====== Data excerpts

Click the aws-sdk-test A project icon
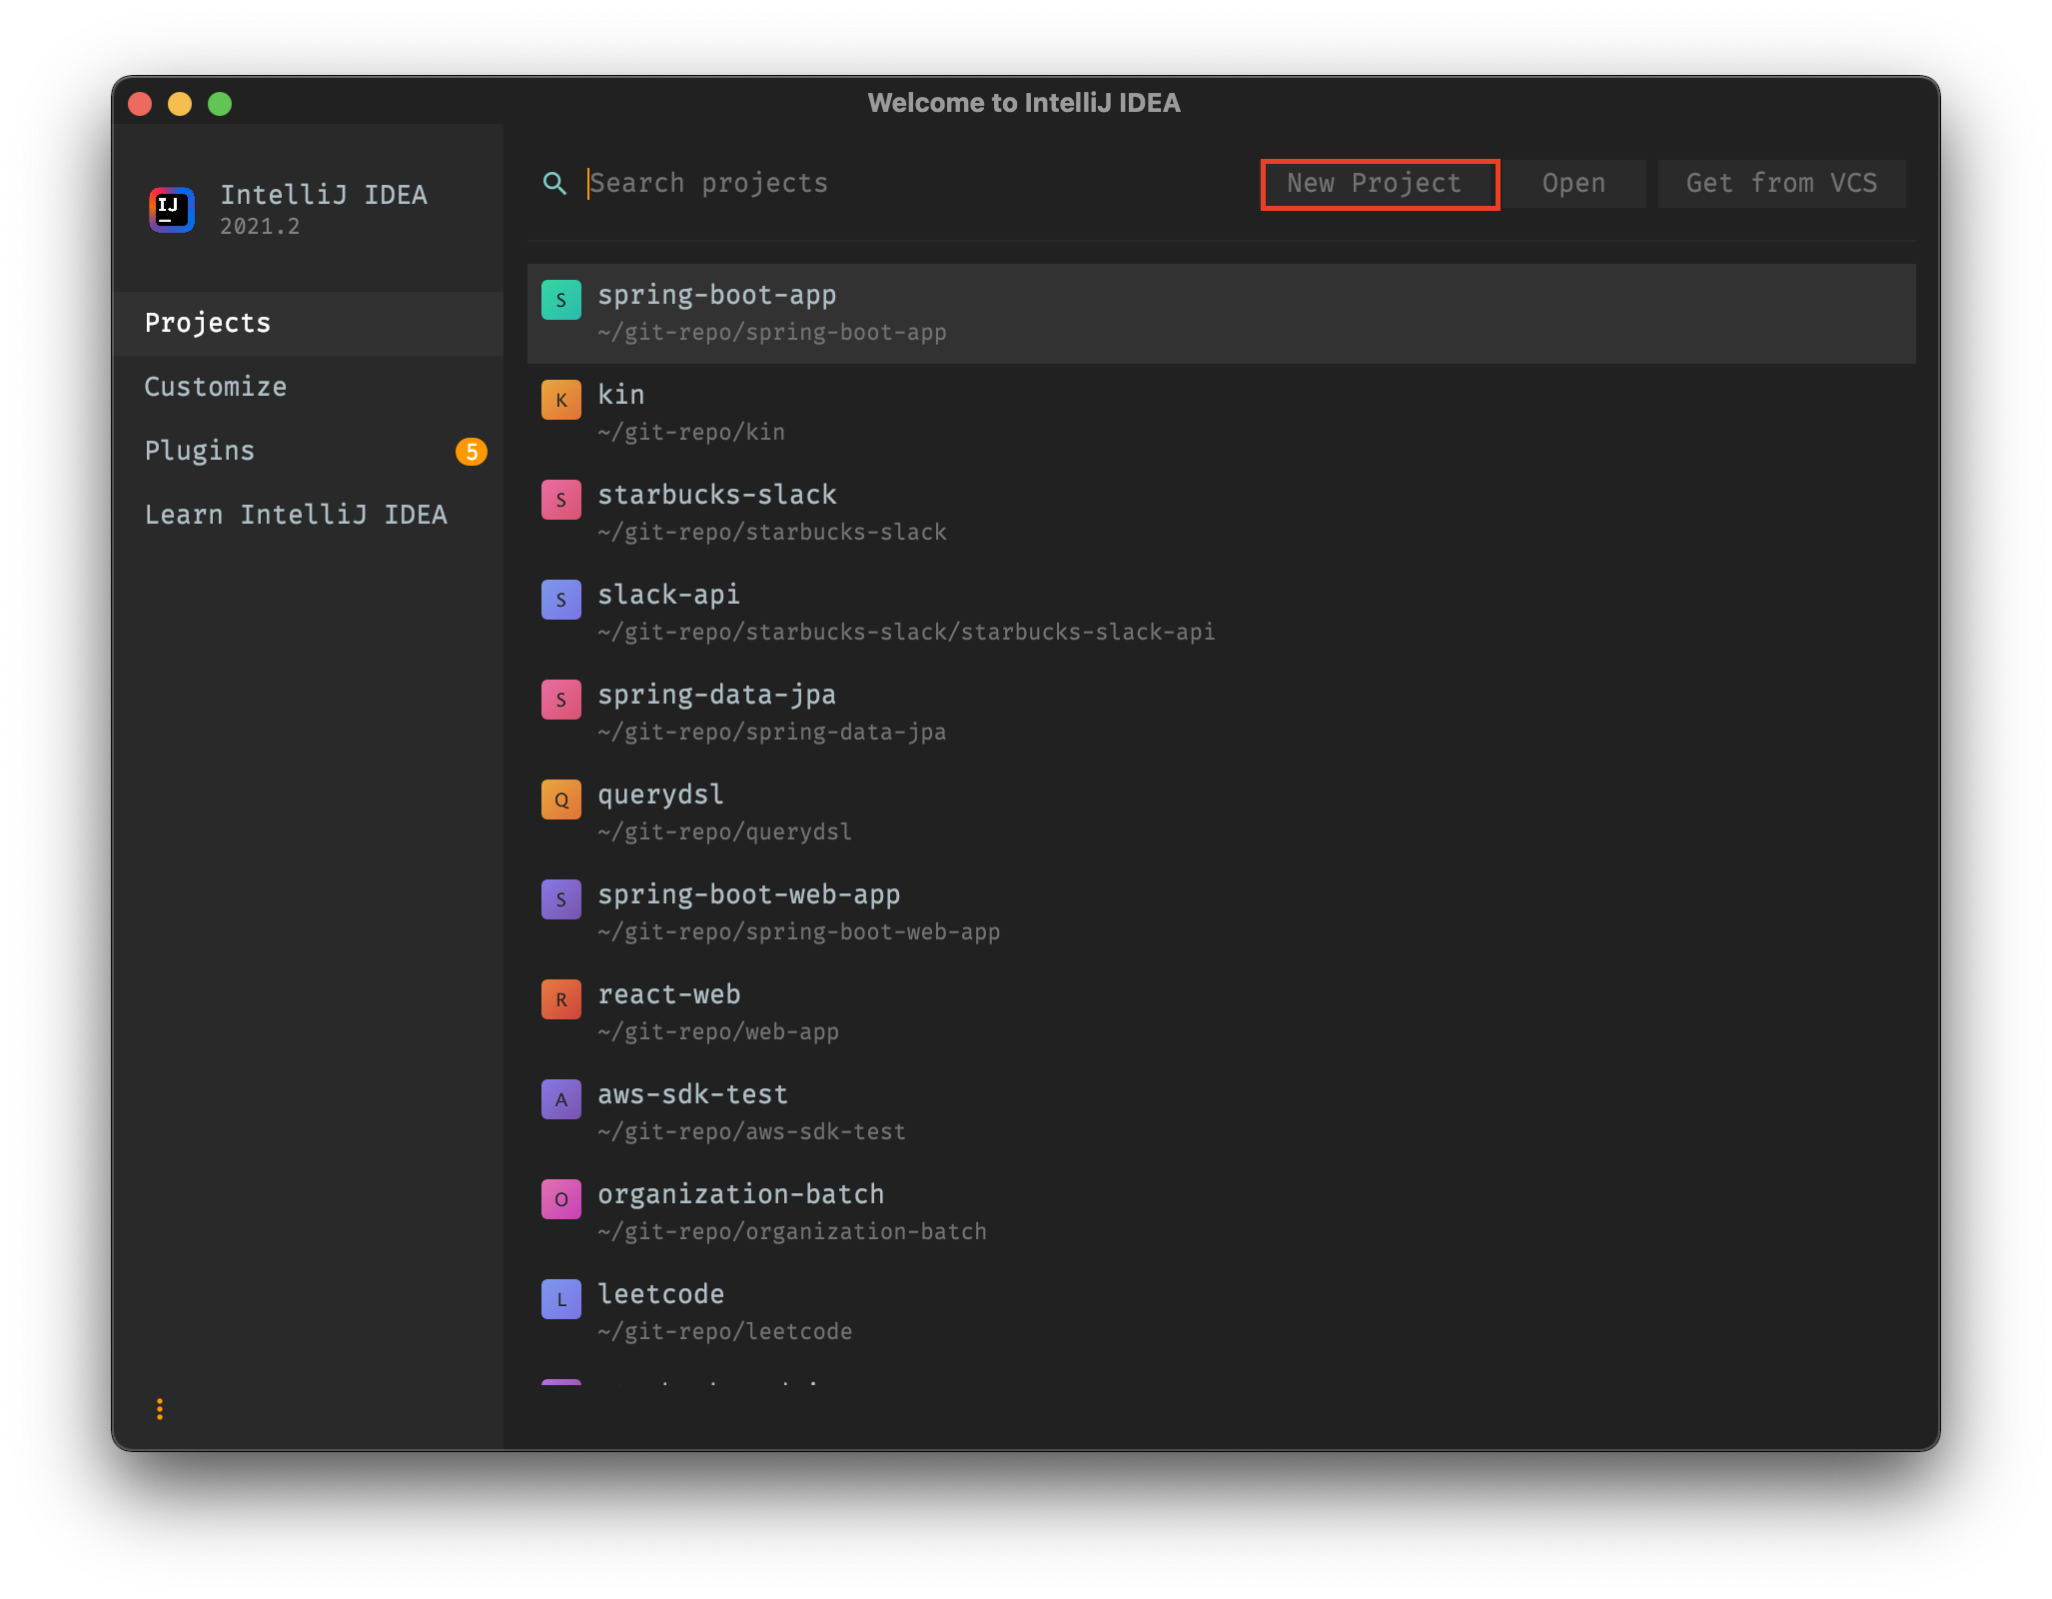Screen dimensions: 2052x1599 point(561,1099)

============
====== Data excerpts

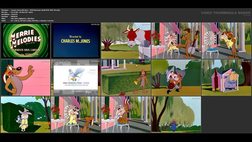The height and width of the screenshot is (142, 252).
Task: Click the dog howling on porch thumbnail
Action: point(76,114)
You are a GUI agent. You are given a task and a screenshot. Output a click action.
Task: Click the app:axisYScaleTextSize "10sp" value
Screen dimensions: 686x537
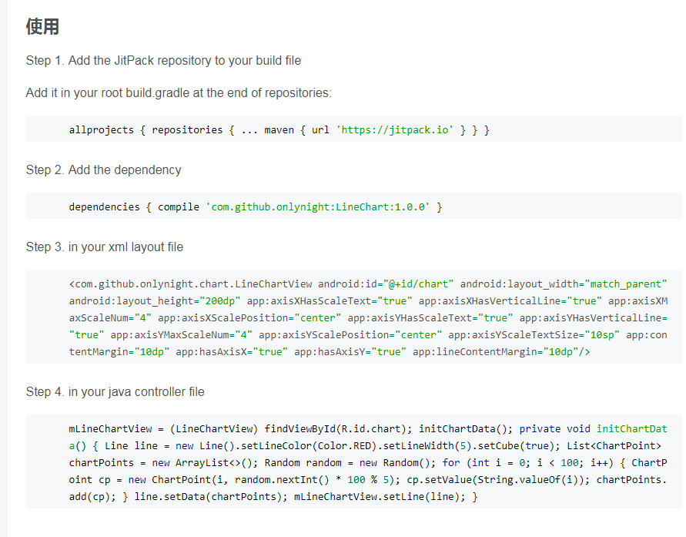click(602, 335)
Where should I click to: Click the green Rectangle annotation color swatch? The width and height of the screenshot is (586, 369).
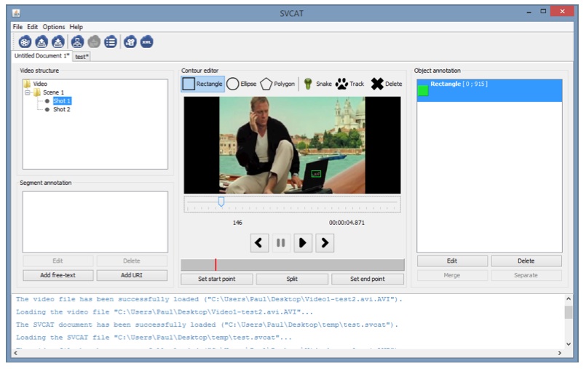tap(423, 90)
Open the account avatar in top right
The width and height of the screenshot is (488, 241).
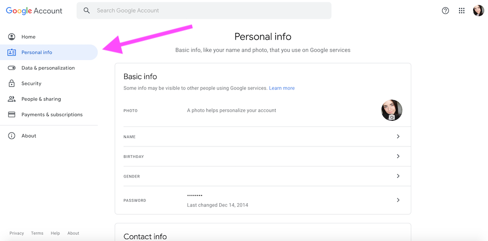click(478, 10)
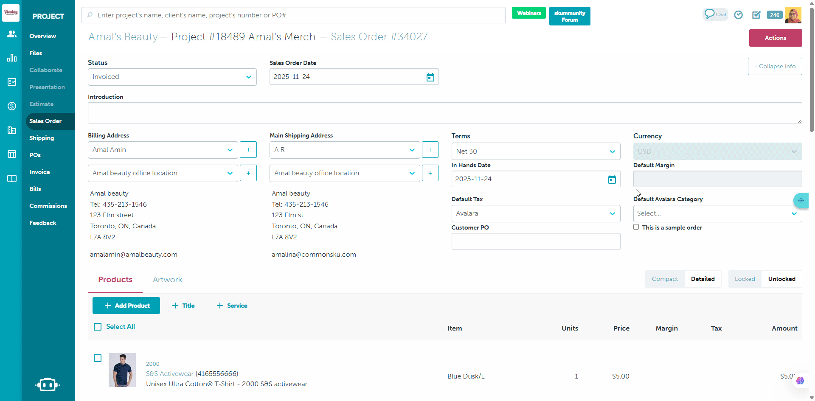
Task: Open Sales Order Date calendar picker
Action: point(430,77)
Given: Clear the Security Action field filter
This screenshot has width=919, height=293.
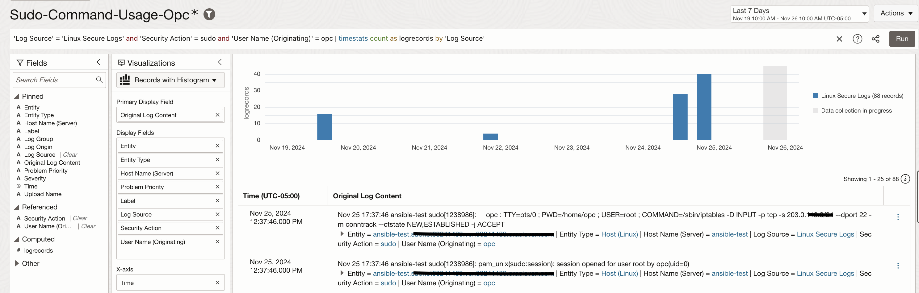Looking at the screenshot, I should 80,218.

============

Problem description:
Swap "Security Action" for "Threat Action" in the data starting at the line with "Given: Clear the Security Action field filter" and ending at the line with "Looking at the screenshot, I should 80,218.", keeping everything else the same. Leave the pictures out.

Exercise response:
Given: Clear the Threat Action field filter
This screenshot has width=919, height=293.
Looking at the screenshot, I should 80,218.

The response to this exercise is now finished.